Problem -> The answer must consist solely of the lines from the start of the records through the line containing "[Instagram] (539, 1454)", restated word for word, with no pictures.

(Collected data entries)
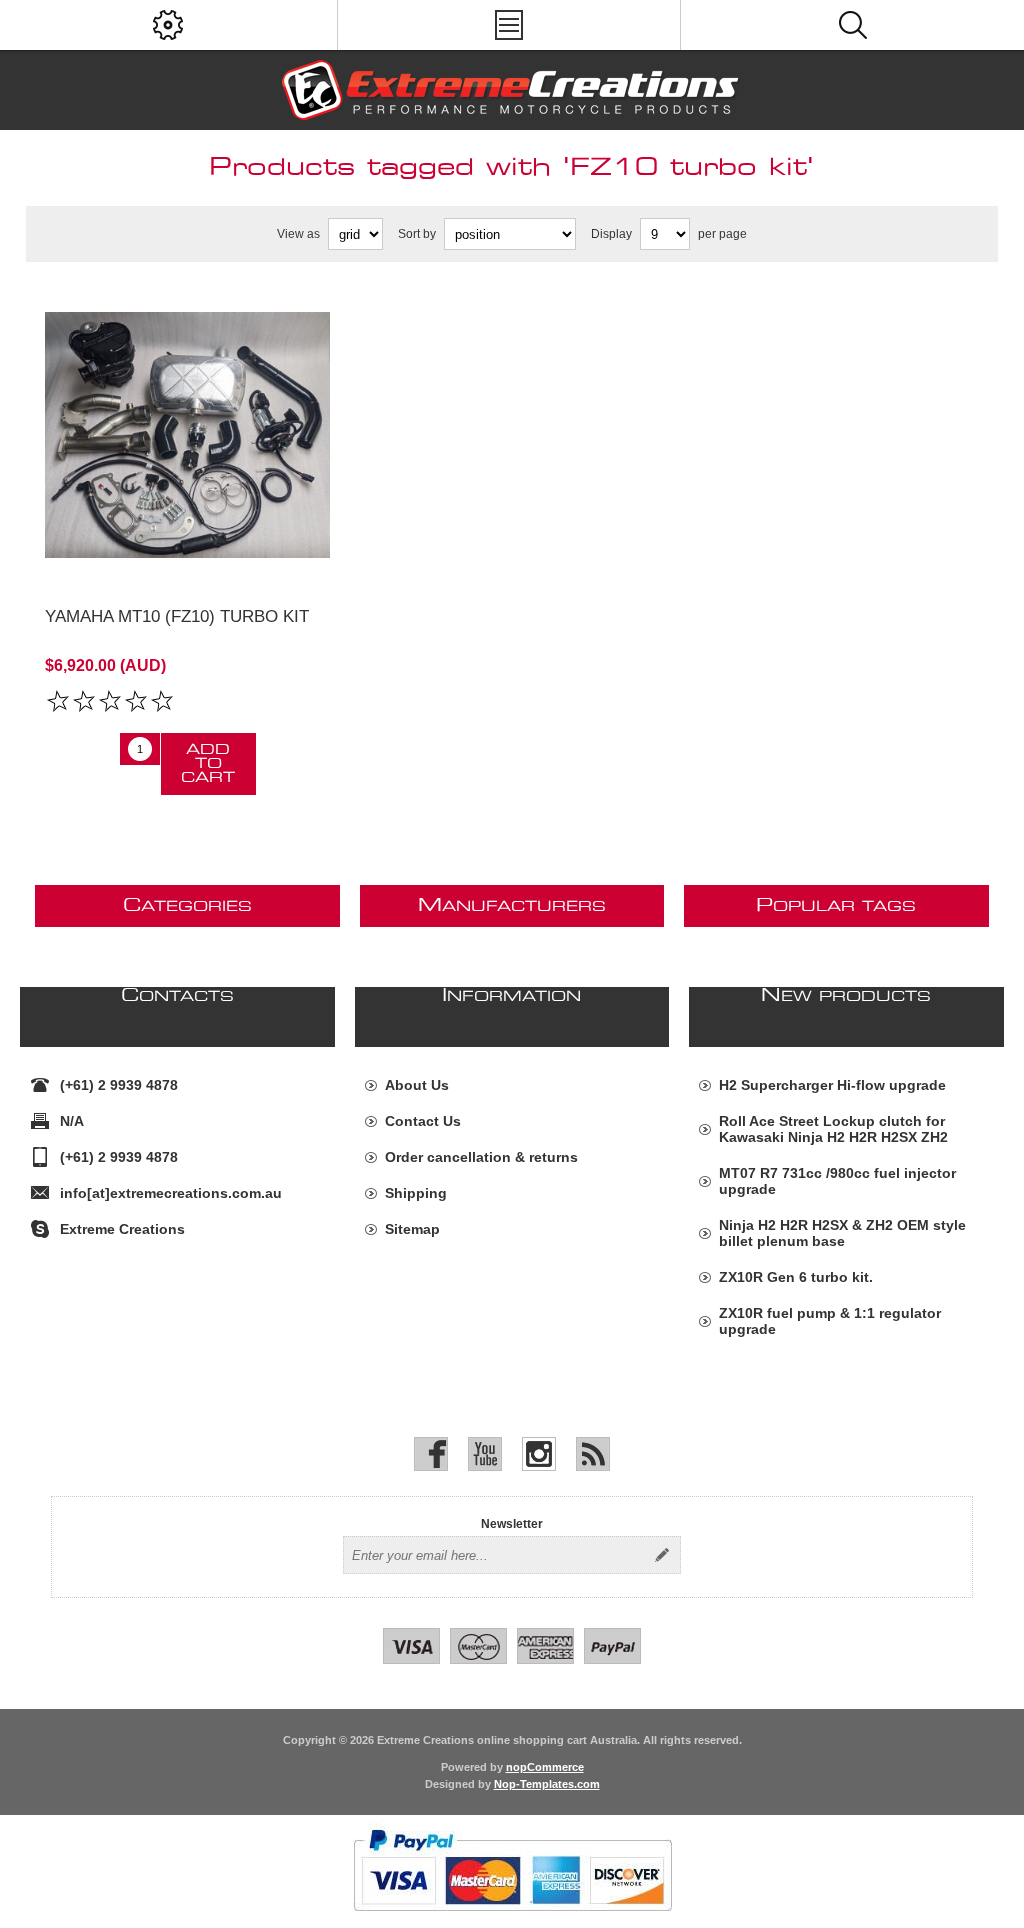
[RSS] (593, 1454)
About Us (417, 1085)
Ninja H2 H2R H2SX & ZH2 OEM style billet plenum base (842, 1233)
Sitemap (412, 1229)
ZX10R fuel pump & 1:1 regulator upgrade (830, 1321)
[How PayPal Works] (512, 1921)
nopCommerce (545, 1767)
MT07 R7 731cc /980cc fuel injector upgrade (837, 1181)
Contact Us (423, 1121)
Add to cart (208, 764)
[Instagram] (539, 1454)
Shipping (416, 1193)
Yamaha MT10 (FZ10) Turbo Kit (177, 616)
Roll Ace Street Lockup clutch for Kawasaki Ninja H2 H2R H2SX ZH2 (833, 1129)
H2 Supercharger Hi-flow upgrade (832, 1085)
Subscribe (662, 1555)
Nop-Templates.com (547, 1784)
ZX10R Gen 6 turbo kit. (796, 1277)
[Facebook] (431, 1454)
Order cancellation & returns (481, 1157)
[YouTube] (485, 1454)
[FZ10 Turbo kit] (187, 434)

Reply to the task ->
[RSS] (593, 1454)
About Us (417, 1085)
Ninja H2 H2R H2SX & ZH2 OEM style billet plenum base (842, 1233)
Sitemap (412, 1229)
ZX10R fuel pump & 1:1 regulator upgrade (830, 1321)
[How PayPal Works] (512, 1921)
nopCommerce (545, 1767)
MT07 R7 731cc /980cc fuel injector upgrade (837, 1181)
Contact Us (423, 1121)
Add to cart (208, 764)
[Instagram] (539, 1454)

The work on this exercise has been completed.